[Stored data entries]

[Start of section]

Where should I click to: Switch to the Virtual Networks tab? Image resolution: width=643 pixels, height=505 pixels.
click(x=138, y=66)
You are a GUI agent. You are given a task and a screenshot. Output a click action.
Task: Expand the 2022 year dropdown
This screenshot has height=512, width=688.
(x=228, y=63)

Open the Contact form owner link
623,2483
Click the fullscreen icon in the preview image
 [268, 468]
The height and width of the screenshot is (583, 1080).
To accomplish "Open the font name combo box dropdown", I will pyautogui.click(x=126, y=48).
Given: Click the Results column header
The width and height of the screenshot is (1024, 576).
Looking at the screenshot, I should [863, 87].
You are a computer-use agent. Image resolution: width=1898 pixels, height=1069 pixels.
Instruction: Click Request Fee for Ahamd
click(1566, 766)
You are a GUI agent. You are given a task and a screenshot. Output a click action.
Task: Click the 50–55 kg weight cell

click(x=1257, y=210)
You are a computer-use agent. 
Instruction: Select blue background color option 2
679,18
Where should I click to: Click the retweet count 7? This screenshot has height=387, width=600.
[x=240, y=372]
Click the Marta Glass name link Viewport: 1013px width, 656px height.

[End of section]

- _REQUIRED WORK_
Write the entries out once more, exactly as given.

- _ANSWER TO THIS EXERCISE_
Where should I click to: Switch to the Virtual Networks tab? Image resolution: width=643 pixels, height=505 pixels.
click(x=138, y=66)
You are a GUI agent. You are given a task and a screenshot. Output a click action.
Task: Expand the 2022 year dropdown
This screenshot has height=512, width=688.
(x=228, y=63)

Open the Contact form owner link
623,2483
Click the fullscreen icon in the preview image
 [268, 468]
The height and width of the screenshot is (583, 1080).
To accomplish "Open the font name combo box dropdown", I will pyautogui.click(x=126, y=48).
Given: Click the Results column header
The width and height of the screenshot is (1024, 576).
Looking at the screenshot, I should [863, 87].
You are a computer-use agent. Image resolution: width=1898 pixels, height=1069 pixels.
Instruction: Click Request Fee for Ahamd
click(1566, 766)
You are a GUI agent. You are given a task and a screenshot. Output a click action.
Task: Click the 50–55 kg weight cell

click(x=1257, y=210)
You are a computer-use agent. 
Instruction: Select blue background color option 2
679,18
Where should I click to: Click the retweet count 7? This screenshot has height=387, width=600.
[x=240, y=372]
Click the Marta Glass name link Viewport: 1013px width, 656px height.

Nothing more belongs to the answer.